BONIFATI

 Secondo la tradizione più diffusa, Bonifati sarebbe nata nel 1507 per opera dei profughi della città di Hiele, distrutta nello stesso anno da Roberto il Guiscardo. I superstiti si rifugiarono sulle colline dove si trova oggi il paese e precisamente nella zona detta del Vaccaro. Il nome Bonifati è collegato probabilmente col latino Bonum-factum (bene-fatto) anche se in molti lo riportano al nome del Castello Bonifati una fortezza costruita sul Monticello a guardia della via Porto dei Focesi. Oltre al centro storico di Bonifati si è sviluppata di recente la frazione di Cittadella di Capo Bonifati che è diventata un ottimo centro turistico balneare.

Nella località Campo di Monaco e Basile sono state trovate due sepolture italiote del IV-III secolo a.c.
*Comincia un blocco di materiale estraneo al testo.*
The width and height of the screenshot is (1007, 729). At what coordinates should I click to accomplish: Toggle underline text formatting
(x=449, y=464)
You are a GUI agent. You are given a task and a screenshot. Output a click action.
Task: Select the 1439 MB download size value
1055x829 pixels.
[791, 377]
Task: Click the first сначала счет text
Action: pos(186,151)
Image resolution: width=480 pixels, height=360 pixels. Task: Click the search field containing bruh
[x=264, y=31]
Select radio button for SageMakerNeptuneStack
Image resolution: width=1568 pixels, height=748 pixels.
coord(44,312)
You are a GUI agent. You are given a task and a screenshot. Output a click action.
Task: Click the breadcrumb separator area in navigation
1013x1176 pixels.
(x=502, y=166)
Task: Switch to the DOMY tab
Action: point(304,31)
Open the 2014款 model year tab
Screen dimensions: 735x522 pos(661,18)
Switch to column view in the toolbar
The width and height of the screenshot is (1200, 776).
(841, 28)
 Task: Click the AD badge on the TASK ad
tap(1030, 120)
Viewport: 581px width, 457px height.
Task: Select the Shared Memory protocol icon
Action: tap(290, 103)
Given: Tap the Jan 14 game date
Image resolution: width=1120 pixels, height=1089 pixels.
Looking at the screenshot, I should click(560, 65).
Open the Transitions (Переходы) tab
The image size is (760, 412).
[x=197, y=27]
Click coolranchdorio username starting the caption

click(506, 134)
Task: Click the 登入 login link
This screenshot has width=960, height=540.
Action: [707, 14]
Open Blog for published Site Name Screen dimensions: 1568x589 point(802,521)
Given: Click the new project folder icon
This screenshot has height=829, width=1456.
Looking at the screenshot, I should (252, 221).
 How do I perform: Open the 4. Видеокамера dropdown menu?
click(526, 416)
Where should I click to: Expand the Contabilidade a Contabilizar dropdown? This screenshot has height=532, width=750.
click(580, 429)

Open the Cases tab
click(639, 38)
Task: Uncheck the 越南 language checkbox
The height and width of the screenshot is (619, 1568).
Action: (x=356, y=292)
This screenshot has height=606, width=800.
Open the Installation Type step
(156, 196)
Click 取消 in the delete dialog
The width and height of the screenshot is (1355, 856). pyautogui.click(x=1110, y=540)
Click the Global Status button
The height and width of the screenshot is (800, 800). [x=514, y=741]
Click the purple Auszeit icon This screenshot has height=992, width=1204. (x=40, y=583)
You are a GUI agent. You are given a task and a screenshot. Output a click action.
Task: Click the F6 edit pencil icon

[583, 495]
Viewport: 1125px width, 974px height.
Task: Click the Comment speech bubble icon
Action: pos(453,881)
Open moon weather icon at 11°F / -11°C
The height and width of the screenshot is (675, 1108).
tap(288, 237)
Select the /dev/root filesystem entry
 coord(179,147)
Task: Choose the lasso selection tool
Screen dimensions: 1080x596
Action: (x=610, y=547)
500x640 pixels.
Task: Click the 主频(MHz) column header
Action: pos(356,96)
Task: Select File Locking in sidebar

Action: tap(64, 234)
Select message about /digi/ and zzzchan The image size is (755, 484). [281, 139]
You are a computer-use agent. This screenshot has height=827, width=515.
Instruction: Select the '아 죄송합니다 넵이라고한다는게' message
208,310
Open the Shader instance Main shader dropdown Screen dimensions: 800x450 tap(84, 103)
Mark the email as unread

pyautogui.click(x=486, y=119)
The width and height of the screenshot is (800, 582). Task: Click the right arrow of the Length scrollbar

I reperti di ceramica che sono venuti alla luce sono conservati nel Museo di Sibari.

Buona la tradizione gastronomica locale. Famosi i salami. Per Natale dolci tipici "crispelle" e "turdilli". Il piatto tipico preparato nelle case sono le "patane e zafarani fritti alla frissura", patate fritte con abbondante olio d'oliva e peperoncino piccante.